Der Sinn des Backgammon Spiels ist, seine eigenen Spielsteine vor denen des Gegenspielers in das eigene Spielfeld zu bringen, um sie auszusetzen.
Derjenige, welcher zuerst alle seine Steine ausgesetzt hat, gewinnt das Spiel.
Zu Beginn würfelt jeder Spieler mit einem Würfel, um festzustellen wer mit dem Spiel beginnt. Hier gewinnt die höhere Augenzahl des Würfels. Sobald der Start vollzogen ist, würfelt jeder Spieler immer mit jeweils zwei Würfeln,
wenn er an der Reihe ist.
Hat man nur z. B. eine 5 und eine 3 gewürfelt, so darf man entweder einen Stein 8 mal bewegen oder mit 2 Spielsteinen jeweils eine Augenzahl. Das bedeutet in diesem Fall, dass er mit einem Stein 5 Felder vorrücken darf und mit einem anderen Stein dann 3 Felder.
Entscheidet man sich dafür, mit nur einem Stein um 8 Felder vorzurücken, entspricht das 2 Spielzügen mit nur einem Stein.
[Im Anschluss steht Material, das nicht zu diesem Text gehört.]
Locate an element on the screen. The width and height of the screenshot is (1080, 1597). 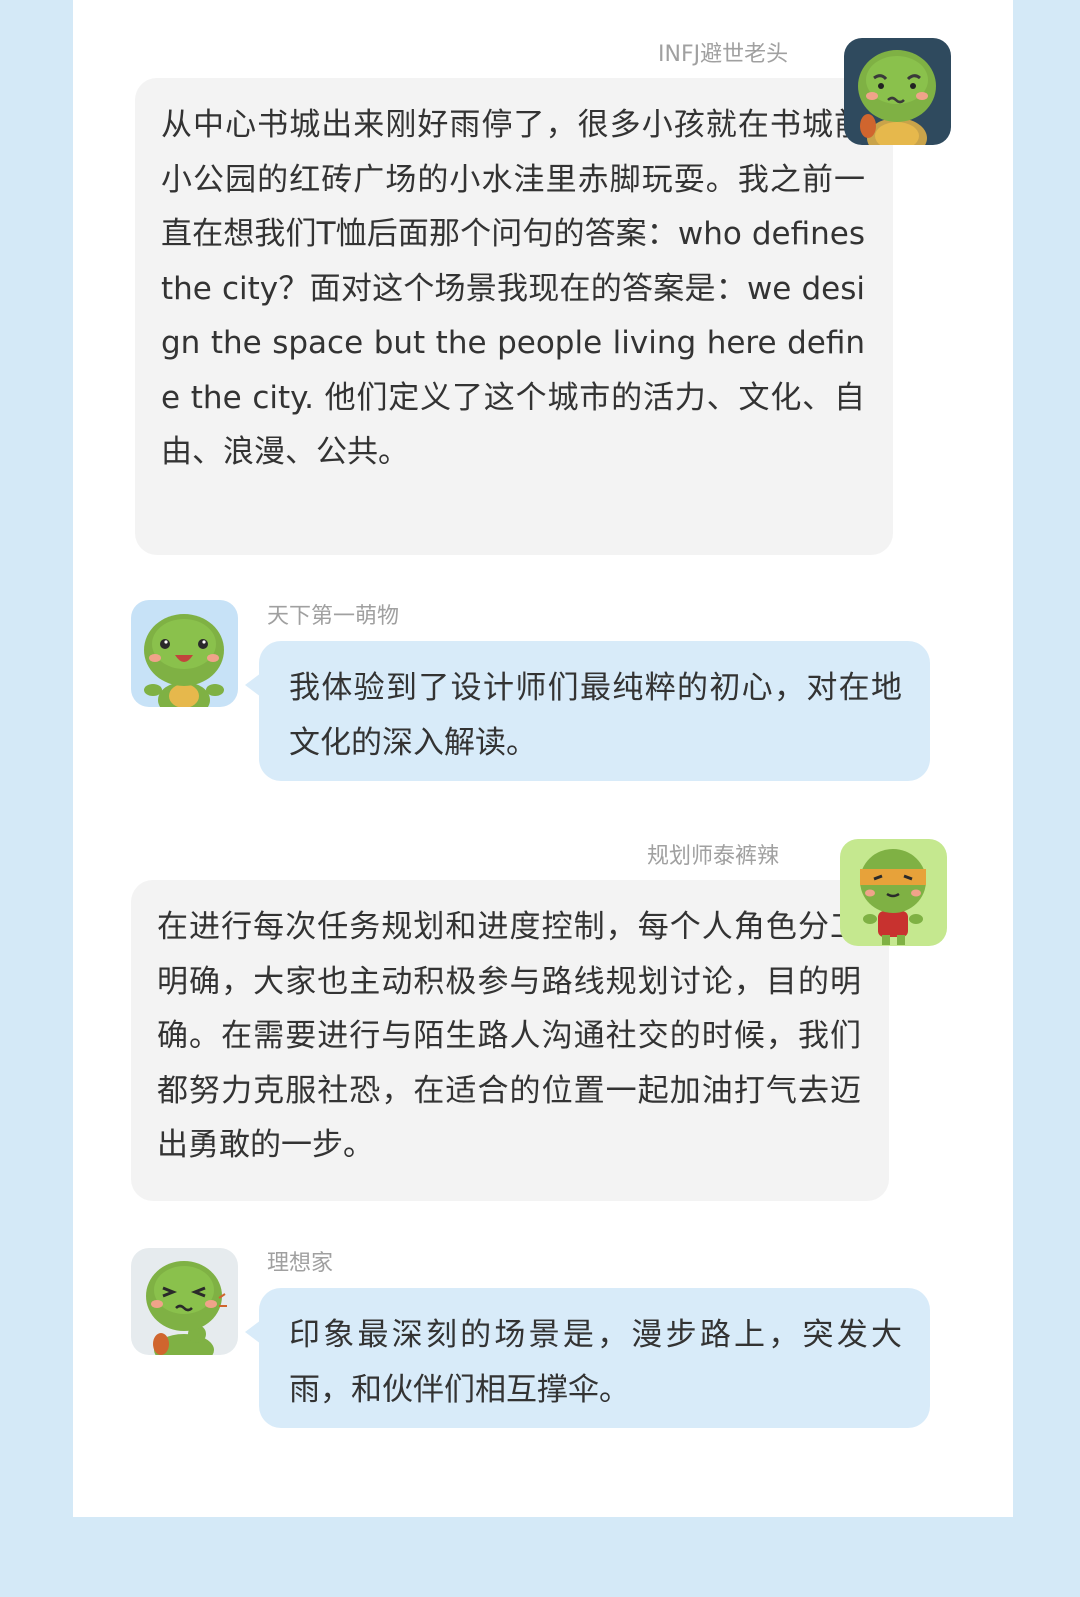
sender-name: INFJ避世老头 is located at coordinates (724, 54).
Trifft man beim Würfeln einen Pasch wie z. B. 4/4, dann darf der Würfelnde 4 Züge machen, anstatt nur 2. Das gilt aber nur dann, wenn man mit 4 Steinen zieht, die dann jeweils 4 Felder vorrücken.
Es gibt beim Backgammon die sogenannten blockierten Felder. Hat ein Gegenspieler 2 Spielsteine auf einem Feld platziert, so kann man dieses Feld nicht mehr für sich selbst nutzen und darf es auch nicht überspringen, wenn man mit nur einem Stein vorrücken möchte.
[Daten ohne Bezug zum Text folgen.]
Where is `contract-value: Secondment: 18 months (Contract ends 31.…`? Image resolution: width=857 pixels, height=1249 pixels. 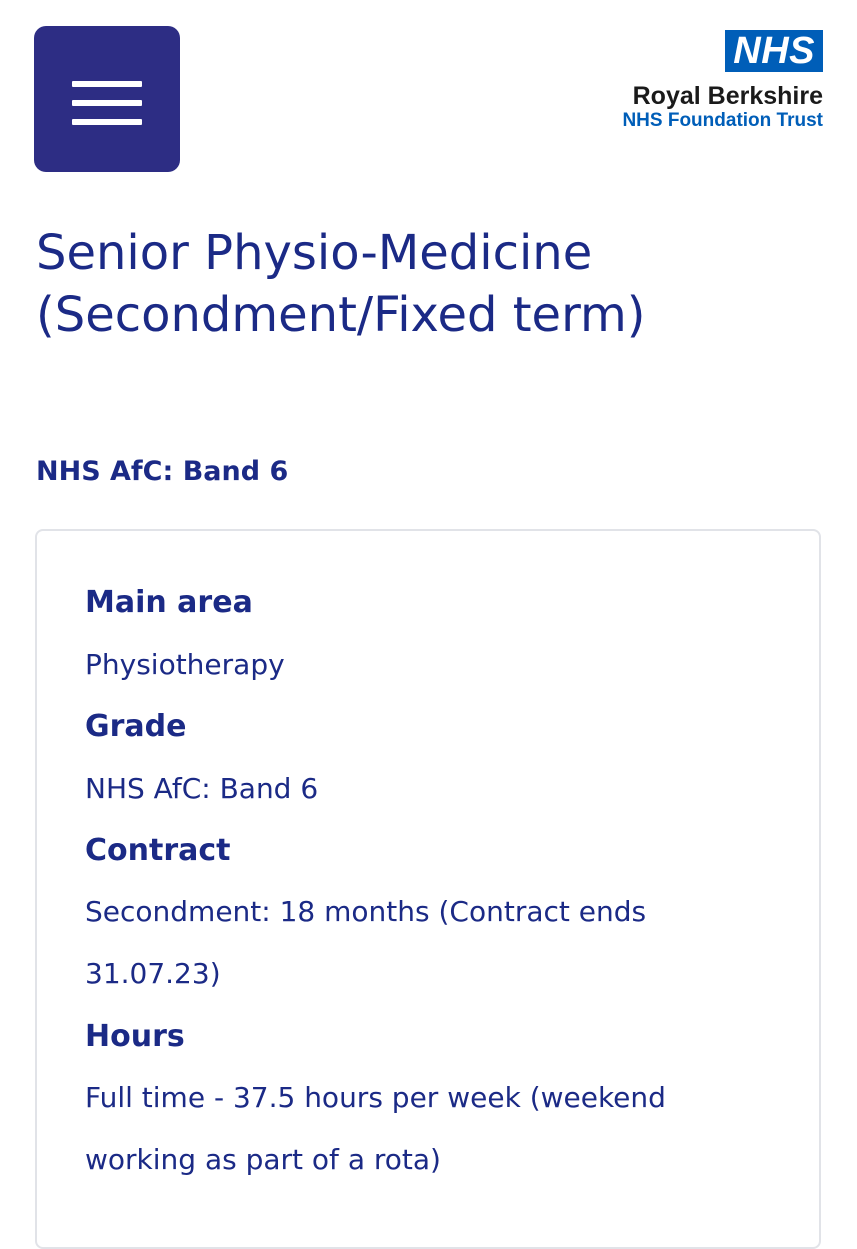
contract-value: Secondment: 18 months (Contract ends 31.… is located at coordinates (366, 942).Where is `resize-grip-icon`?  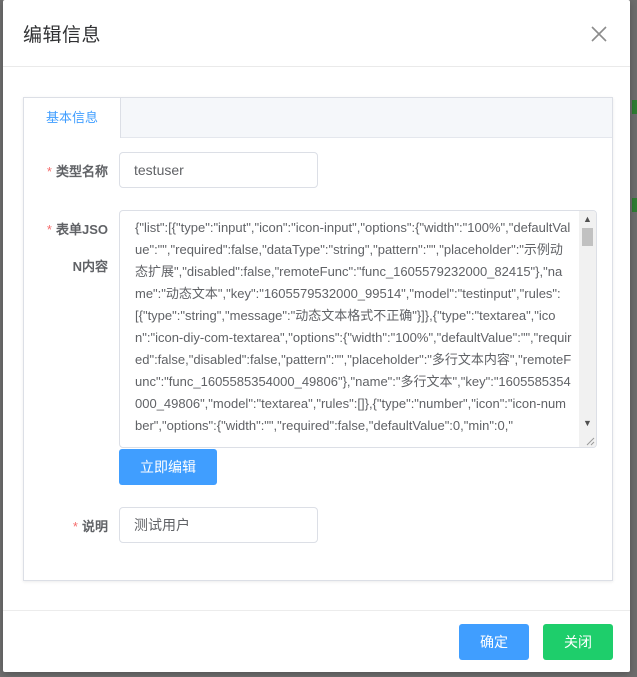
resize-grip-icon is located at coordinates (589, 440). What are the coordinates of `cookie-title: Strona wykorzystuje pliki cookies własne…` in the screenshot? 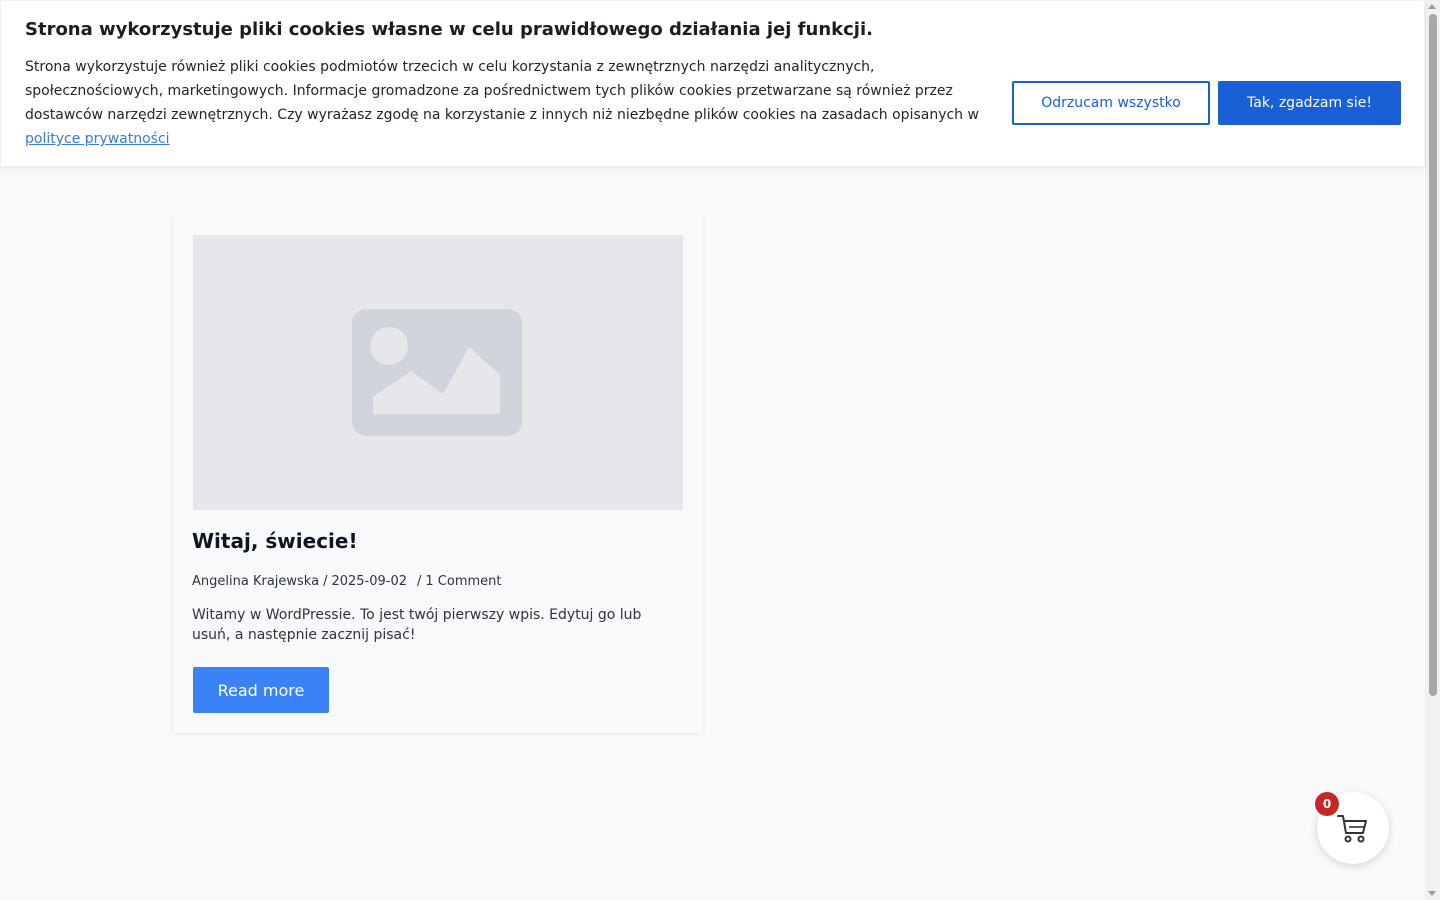 It's located at (449, 30).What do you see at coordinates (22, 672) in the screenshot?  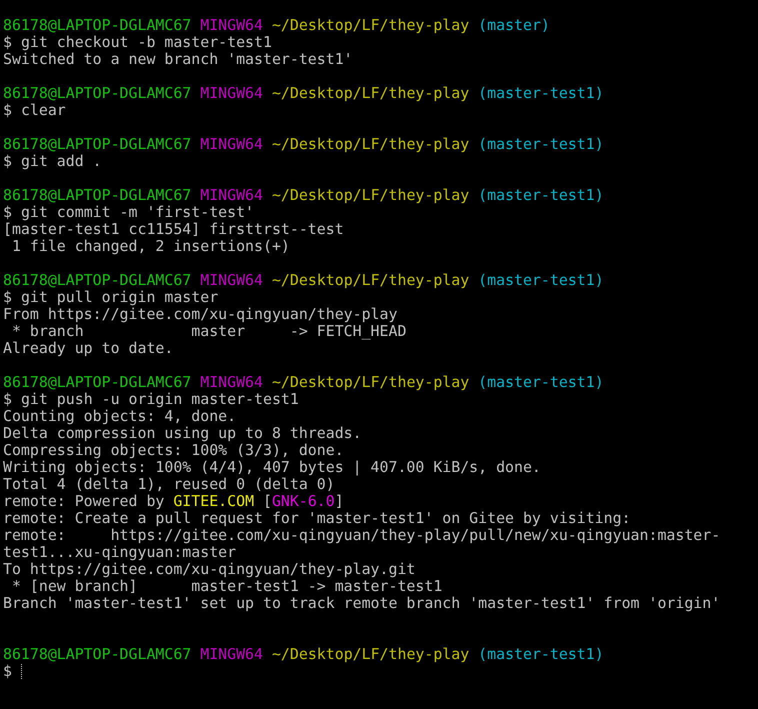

Eine weitere Möglichkeit, seinen Spielgegner zu blockieren ist, einen "Block" zu erstellen. Das bedeutet, man blockiert 6 aufeinander folgende Felder mit seinen eigenen Spielsteinen.
Ist ein Spielstein des Gegners hinter einem solchen Block gefangen, kann er mit diesem nicht mehr weiter vorrücken, da die höchstmögliche Augenzahl auf einem Würfel die 6 ist. Es ist üblich, seine Würfel auf die von einem selbst aus gesehene rechte Seite des Brettes zu werfen.
Die Regeln besagen, dass beide Würfel flach auf der rechten Seite des Brettes liegen bleiben müssen. Sollte in Würfel auf die andere Spielfeldseite springen oder nicht gerade liegen,
so gilt dieser Würfel als gebrannt und der komplette Wurf muss wiederholt werden.